Episode #232 ... Byung Chul Han - The Crisis of Narration
Hello everyone. I'm Steven West. This is philosophize this. patreon.com/f philosophize this.
Philosophical writing on Substack at Philosophize this on there. I hope you love the show today. So, Bangchilhan is a bit of a fan favorite on this podcast. Lots of emails sent almost two years ago when we did a couple episodes on his work and since then he's released a couple more books.
The one today is called The Crisis of Narration. And as your philosophical sherpa, here's my take on how to best approach this book. To me, it seems there's two big pieces of his argument. One is a description of something big that's changed about the world we live in.
And the other is the existential cost that people have to pay living in this new world, the people there being us. That's how I'm going to structure this episode today. I'll kind of swap between first describing the world he depicts, and then I'll explain the cost of it. Just know that throughout all of this, Bjong Cho Han is setting his sights on what he sees as an absolutely sickening decline of storytelling.
a decline that has changed what it is to be a person in today's world. Hence the name of the book, The Crisis of Narration. So, out of respect to your time, I'll get right into it. Human beings are often described as narrative creatures.
We've all heard this before. For our entire history, stories have been a huge part of the way we relate to the world around us. From tribal elders that would pass wisdom down from generation to generation to the stories they tell about the origins of their tribe, where their people descend from. Fast forward and you have religious stories that root people in their place in the universe and the afterlife.
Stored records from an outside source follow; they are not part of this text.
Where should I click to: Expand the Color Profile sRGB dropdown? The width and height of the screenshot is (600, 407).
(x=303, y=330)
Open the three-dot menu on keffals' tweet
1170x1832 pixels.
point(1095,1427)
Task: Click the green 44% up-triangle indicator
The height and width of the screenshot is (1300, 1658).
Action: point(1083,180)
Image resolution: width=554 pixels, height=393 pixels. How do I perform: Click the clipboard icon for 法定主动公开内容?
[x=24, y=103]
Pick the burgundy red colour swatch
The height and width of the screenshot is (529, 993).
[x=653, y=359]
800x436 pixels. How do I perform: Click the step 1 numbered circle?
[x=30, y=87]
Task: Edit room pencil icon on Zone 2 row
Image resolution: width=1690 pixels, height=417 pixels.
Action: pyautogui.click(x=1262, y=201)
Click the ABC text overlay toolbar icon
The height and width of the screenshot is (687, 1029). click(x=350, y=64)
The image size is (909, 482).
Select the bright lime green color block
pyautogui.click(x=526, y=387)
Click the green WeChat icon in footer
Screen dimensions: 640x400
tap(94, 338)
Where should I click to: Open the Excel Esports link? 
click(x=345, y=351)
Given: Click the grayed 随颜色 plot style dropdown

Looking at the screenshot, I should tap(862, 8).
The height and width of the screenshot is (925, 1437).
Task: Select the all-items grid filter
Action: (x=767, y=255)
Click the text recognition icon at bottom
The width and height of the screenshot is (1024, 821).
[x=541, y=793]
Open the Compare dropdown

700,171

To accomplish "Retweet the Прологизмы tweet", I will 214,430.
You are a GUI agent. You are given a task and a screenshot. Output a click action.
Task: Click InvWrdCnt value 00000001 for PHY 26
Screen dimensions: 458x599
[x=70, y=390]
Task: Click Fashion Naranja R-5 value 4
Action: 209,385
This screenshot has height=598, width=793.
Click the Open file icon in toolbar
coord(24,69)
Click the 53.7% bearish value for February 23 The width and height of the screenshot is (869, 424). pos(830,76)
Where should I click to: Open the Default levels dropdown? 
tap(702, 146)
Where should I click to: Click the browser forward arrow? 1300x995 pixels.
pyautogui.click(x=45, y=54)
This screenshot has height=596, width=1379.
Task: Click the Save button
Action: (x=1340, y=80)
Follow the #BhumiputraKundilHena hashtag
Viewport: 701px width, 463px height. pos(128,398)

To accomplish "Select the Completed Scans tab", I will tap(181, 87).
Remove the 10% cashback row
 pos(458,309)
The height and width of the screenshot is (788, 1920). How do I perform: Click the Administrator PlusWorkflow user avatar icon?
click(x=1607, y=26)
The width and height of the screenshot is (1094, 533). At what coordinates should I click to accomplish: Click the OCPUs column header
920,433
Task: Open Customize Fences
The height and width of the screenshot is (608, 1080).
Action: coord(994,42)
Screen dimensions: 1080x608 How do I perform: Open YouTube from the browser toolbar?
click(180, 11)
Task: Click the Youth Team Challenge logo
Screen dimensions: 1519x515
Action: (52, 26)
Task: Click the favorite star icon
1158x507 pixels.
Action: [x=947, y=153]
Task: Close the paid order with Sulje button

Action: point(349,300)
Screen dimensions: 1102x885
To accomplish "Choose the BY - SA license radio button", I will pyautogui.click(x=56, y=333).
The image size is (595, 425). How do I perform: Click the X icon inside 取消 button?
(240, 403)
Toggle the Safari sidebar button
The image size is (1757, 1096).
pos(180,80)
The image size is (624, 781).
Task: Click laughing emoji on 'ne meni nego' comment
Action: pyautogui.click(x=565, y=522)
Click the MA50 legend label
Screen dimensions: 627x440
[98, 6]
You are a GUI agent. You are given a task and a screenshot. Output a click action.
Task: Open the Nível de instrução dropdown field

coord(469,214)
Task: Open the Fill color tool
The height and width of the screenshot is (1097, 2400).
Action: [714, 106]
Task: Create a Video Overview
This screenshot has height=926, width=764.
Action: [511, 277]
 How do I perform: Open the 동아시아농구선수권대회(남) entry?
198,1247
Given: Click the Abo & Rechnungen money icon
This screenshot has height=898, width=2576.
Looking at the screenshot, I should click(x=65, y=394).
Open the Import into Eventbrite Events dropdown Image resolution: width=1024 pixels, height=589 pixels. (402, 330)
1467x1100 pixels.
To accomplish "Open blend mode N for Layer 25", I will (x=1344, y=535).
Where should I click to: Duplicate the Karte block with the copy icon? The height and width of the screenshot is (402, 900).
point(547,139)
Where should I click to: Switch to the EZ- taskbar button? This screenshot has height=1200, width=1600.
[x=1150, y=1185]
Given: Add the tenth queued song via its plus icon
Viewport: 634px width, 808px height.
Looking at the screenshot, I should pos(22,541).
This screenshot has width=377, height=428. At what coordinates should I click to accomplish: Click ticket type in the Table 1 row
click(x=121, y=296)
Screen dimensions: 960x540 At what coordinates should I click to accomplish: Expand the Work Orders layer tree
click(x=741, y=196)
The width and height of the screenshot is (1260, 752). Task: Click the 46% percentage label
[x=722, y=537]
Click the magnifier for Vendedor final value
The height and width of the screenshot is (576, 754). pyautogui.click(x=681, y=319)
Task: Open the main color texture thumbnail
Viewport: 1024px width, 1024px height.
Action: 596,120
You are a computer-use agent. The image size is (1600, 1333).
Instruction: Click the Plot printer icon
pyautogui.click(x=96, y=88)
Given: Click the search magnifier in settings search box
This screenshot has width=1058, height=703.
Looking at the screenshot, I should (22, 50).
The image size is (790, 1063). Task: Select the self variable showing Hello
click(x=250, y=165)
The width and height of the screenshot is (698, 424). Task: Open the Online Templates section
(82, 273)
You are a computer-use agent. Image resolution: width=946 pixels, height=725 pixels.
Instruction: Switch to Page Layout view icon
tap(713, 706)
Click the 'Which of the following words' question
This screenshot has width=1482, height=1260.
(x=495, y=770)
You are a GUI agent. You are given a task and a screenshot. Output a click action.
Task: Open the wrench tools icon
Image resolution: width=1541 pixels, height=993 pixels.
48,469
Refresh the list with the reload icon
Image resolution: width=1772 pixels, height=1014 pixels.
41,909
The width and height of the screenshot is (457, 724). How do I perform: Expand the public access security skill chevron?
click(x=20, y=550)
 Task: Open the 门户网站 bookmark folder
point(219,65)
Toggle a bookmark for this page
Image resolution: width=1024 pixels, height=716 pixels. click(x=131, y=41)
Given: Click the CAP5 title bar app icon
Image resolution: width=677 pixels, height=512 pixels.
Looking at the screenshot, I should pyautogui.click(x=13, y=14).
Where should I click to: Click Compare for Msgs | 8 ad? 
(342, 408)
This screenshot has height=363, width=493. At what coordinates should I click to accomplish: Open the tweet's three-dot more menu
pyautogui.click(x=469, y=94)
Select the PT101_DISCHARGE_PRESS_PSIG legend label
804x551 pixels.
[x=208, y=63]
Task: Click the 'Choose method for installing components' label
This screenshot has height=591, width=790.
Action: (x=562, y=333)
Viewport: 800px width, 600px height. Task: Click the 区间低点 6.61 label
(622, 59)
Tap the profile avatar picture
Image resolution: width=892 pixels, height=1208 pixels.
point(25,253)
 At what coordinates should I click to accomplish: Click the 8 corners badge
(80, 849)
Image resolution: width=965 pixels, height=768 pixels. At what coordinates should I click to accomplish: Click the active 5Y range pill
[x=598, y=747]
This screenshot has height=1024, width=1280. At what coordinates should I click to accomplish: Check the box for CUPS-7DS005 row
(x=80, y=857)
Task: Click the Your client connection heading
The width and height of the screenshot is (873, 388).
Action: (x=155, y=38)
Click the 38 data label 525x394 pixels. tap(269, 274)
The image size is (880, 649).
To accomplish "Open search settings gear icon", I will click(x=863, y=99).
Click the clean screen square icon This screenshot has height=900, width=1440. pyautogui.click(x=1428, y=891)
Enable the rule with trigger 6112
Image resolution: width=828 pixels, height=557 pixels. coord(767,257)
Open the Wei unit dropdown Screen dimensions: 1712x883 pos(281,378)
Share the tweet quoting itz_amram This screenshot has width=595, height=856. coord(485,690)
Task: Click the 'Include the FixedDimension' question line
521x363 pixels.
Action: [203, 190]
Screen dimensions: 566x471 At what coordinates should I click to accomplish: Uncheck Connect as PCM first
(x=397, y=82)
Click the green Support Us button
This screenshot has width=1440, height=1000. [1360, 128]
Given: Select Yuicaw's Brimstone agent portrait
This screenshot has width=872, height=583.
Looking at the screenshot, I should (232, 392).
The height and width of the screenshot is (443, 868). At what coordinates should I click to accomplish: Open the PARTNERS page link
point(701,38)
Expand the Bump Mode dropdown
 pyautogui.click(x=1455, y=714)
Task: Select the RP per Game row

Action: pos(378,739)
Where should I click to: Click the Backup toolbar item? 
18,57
You can see this in polytheism all the way up to the Abrahamic religions. We even have stories of the lore that binds a particular area of people together under one heading. I am a Spartan, people will say, for example, and that means something to me in terms of where I come from and what I am now. Stories have been and still are a critical piece of what it is to be a person.
But something happened to our stories right about the beginning of the 20th century. Bjang Chilhan ...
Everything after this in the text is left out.